Marva Herndon, co-chair of Women Committed to an Informed Community, and Kim Schroeder, president of the Milwaukee Teachers’ Education Association, held a news conference to share concerns with the lease rates MPS charges charter schools. Photo by Dave Fidlin.

At a press conference yesterday afternoon, representatives of the Milwaukee Teachers’ Education Association accused Milwaukee Public Schools administrators of charging below-market rents for charters using district-owned facilities. Specifically, they contended that Carmen High School of Science and Technology, 5496 N. 72nd St., was undercharged.

But the contract was approved last night for another year by members of the Milwaukee School Board’s Administration, Finance and Personnel Committee. However, some questions were raised regarding the standards used by MPS in determining the rates, and board members have demanded more information be presented about this at a future meeting.
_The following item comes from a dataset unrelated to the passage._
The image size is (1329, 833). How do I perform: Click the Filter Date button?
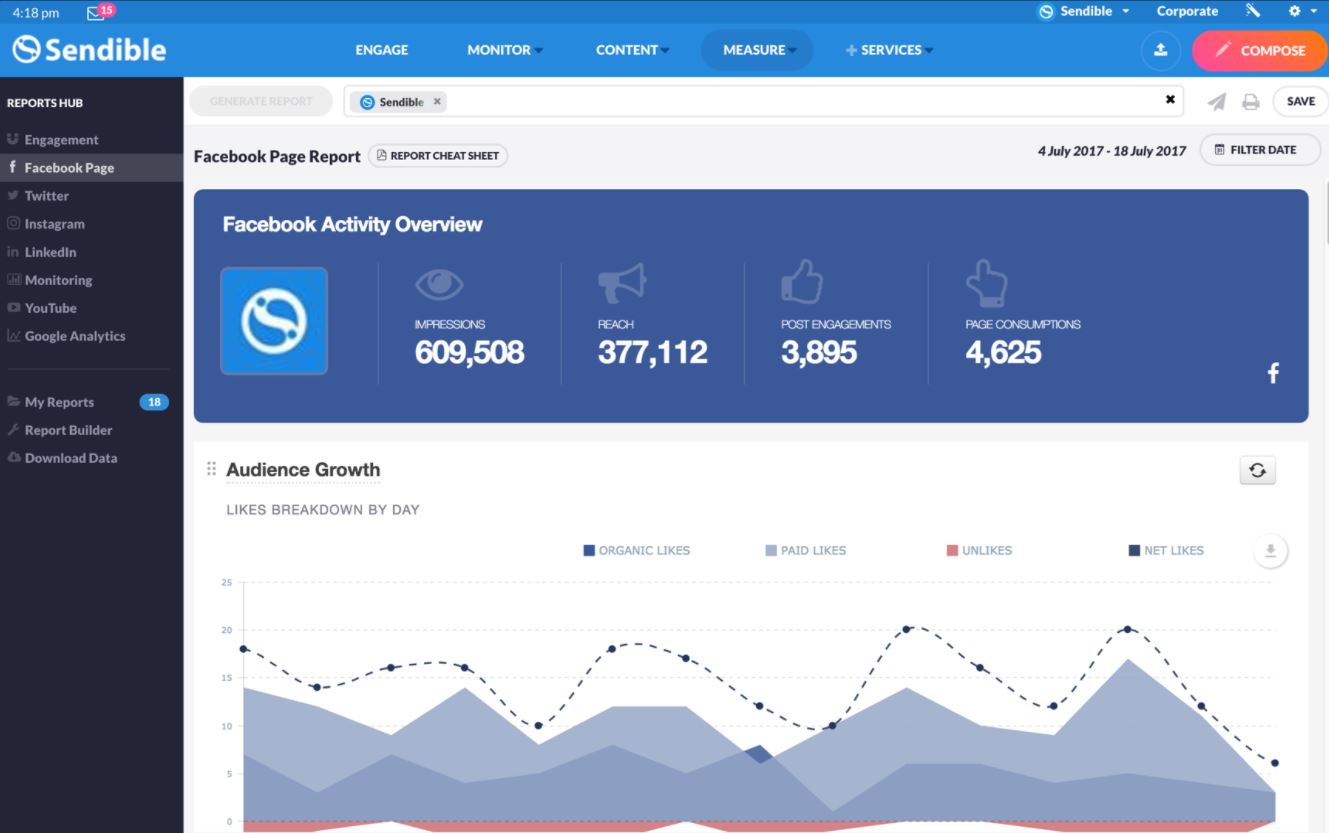pos(1259,150)
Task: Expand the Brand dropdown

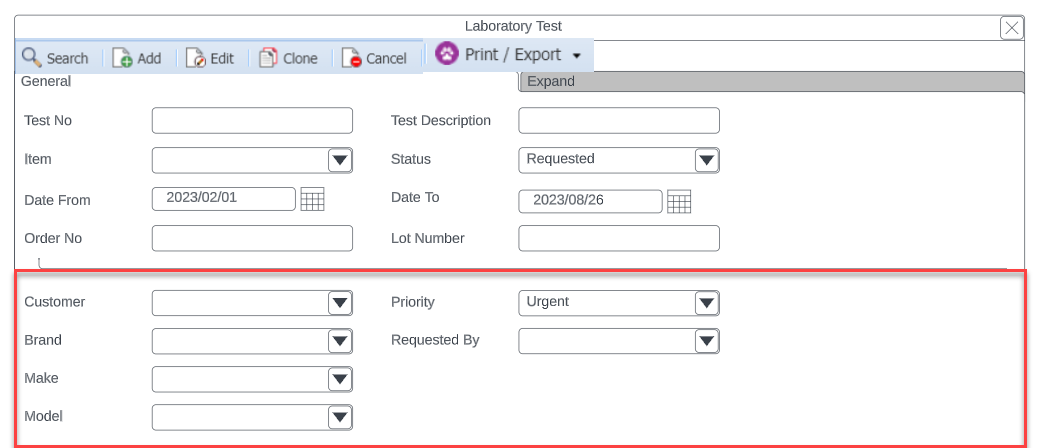Action: pyautogui.click(x=340, y=342)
“They’re not paying fair-market value,” Kim Schroeder, MTEA president, said of the figures Carmen and other charters are paying the district for facilities usage. “They’re giving the buildings to these schools at ridiculously low rates, and some of them just close and leave.”

According to district documents, Carmen officials will pay the same amount — $639,540 — for a one-year contract extension, which would kick in July 1 and last through July 30, 2019.

Schroeder, other MTEA representatives and several advocacy groups sounded off yesterday on the rental costs, which they allege starve MPS of financial resources at a time when budgetary constrains are growing especially tight.

“This is self-induced pain,” said Marva Herndon, co-chair of an advocacy group, Women Committed to an Informed Community, which is banding together with MTEA and taking aim at the lease rates.

The issue is a particular sore point for the union because Carmen is among many charter and choice schools that do not employ union teachers.

The MPS’ communications office did not respond to a request for comment following the news conference, but a recording of MPS’ Committee on Accountability, Finance and Personnel in December sheds light on the district’s methodology for charging rental fees.

“We roll up actual costs for the district … into a (rental) rate,” Travis Luzney, director of MPS’ department of facilities and maintenance. said at the meeting. “It makes us whole.”

As for Carmen’s northwest campus, Gina Spang, MPS’ chief of staff, said at this meeting that the rate is consistent with the figures assessed at other charters across the district. An adjustment or rethinking in how MPS assesses rental fees at Carmen for the next school year “would impact other non-instrumentality charters in our portfolio,” Spang said.

But at last night’s board meeting, board member and former MPS teacher and union member Terry Falk questioned whether Carmen’s rate is lower because the school claims not to use certain classrooms, which thereby lowers the rate, even though that space would not be usable for any other purpose by MPS.

MPS officials responded that they operate “off a checklist” to determine the rents, to which Falk and other committee members responded that they want to see this check list. “We need transparency,” Falk told Urban Milwaukee. Board members have asked the administration to provide this information at the committee’s next meeting.

While some MPS charter schools use union teachers, “non-instrumentality charters” like Carmen are by definition allowed to hire their own staff, who are not considered MPS employees. According to MPS’ website, 19 charter schools currently exist.

The MTEA has long been opposed the district’s relationship with privately run charter schools. “These schools have no accountability,” Schroeder said Tuesday of the charters. “There are no protections for students.”

But representatives of Carmen contested this at last night’s meeting, contending their school offers a quality education that is attractive to many parents and students.